Cooney takes inspiration from Ralph Nader, who she backed for president several times, and calls herself an activist.
“I want everybody to be happy and healthy” with “constitutional rights honored and the environment protected,” Cooney says. So she filed the 49-page federal suit to get the attention of what she calls the government-industrial complex.
“The more you let the abusers get away with this stuff, the bigger and badder the abuse becomes,” she told Patch. “The more lawsuits we can hit them with, the less profitable it is to hurt us. … When you are dealing with corporations and the government-industrial complex, the only thing they notice is profit. That’s the only language they speak.”
She readily acknowledges she doesn’t expect to win $120 million, “but the reality is my damages are well beyond [that]. … I’m just conservatively saying $100 million, but really it’s worth billions. It’s worth trillions.”
Cooney—who prefers “natural medicine” to Western medicine—says she put a “number on [the suit] that I thought was sufficiently high enough to get the defendants’ attention and get people’s attention to the catastrophic losses that not only me but a lot of people are suffering. That number doesn’t come anywhere near what the actual damages are.”
She says she’s already made two settlement offers to the defendants. Both were rejected, she says.
“Whereas I am willing to be reasonable and just settle, they are not willing to be reasonable,” she said.
Cooney is part of a pipeline of several hundred “radiation refugees” ending up in an area of West Virginia protected from cell phone towers. She’s renting her cabin from Diane Schou—who calls herself a victim of electromagnetic hypersensitivity, or EHS.
Schou, who moved to Green Bank from Iowa, was profiled 15 months ago by the BBC, and was quoted as saying: “Living here allows me to be more of a normal person. I can be outdoors. I don’t have to stay hidden in a Faraday Cage.”
But even though cell phone towers are banned and even the local library lacks Wi-Fi, smart meters have invaded, Cooney says.
“They’ve completely dropped the ball on smart meters,” she says. “I can’t stand it here either.”
She says she visited her father in New Jersey over Christmas—“and there are no smart meters anywhere around them. …. I felt great there—all analog meters. I was thinking: Maybe I should move to New Jersey—of all places. Like who wants to live in New Jersey, right?”

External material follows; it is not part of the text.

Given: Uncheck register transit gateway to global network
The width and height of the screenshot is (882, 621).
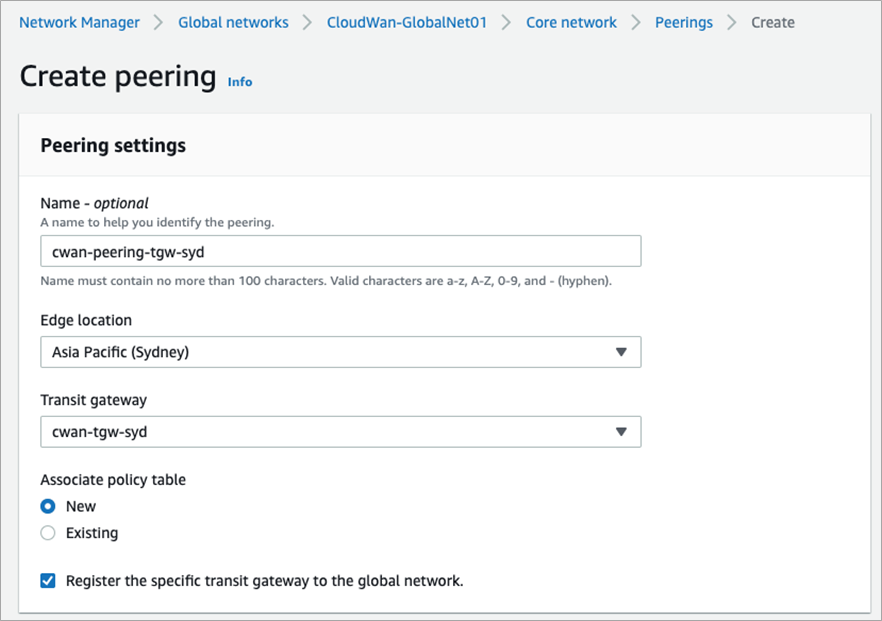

Returning to Green Bank, Cooney found the first snow on the ground, and “except for the main highway, they don’t shovel or plow anything around here. … It’s a backward place. I really don’t like it here. … I’m just kind of stuck here for now.”
Cooney longs to return to the Golden State—“I moved to California and built a life there for a reason”—but would do so only through an injunction against smart meters.
She expects a vicious fight when the case comes before Magistrate Judge Joseph Spero—although Cooney says she may request a federal judge.
“The defendants in this case are probably going to use dirty tricks and disobey the law and probably are going to malign me,” she said in a laughter-punctuated interview.
“That’s what defendants usually do—especially when a plaintiff has a good solid case against them.”
No matter the outcome, Cooney has already declared victory: “I’ve created a huge problem for these people who are trying to get away with murder, and it costs them a lot of money in defending [the lawsuit]. So I’ve already won in that I’ve created a huge impact here.
“I hope that I’m a role model and that other people … will file similar lawsuits.”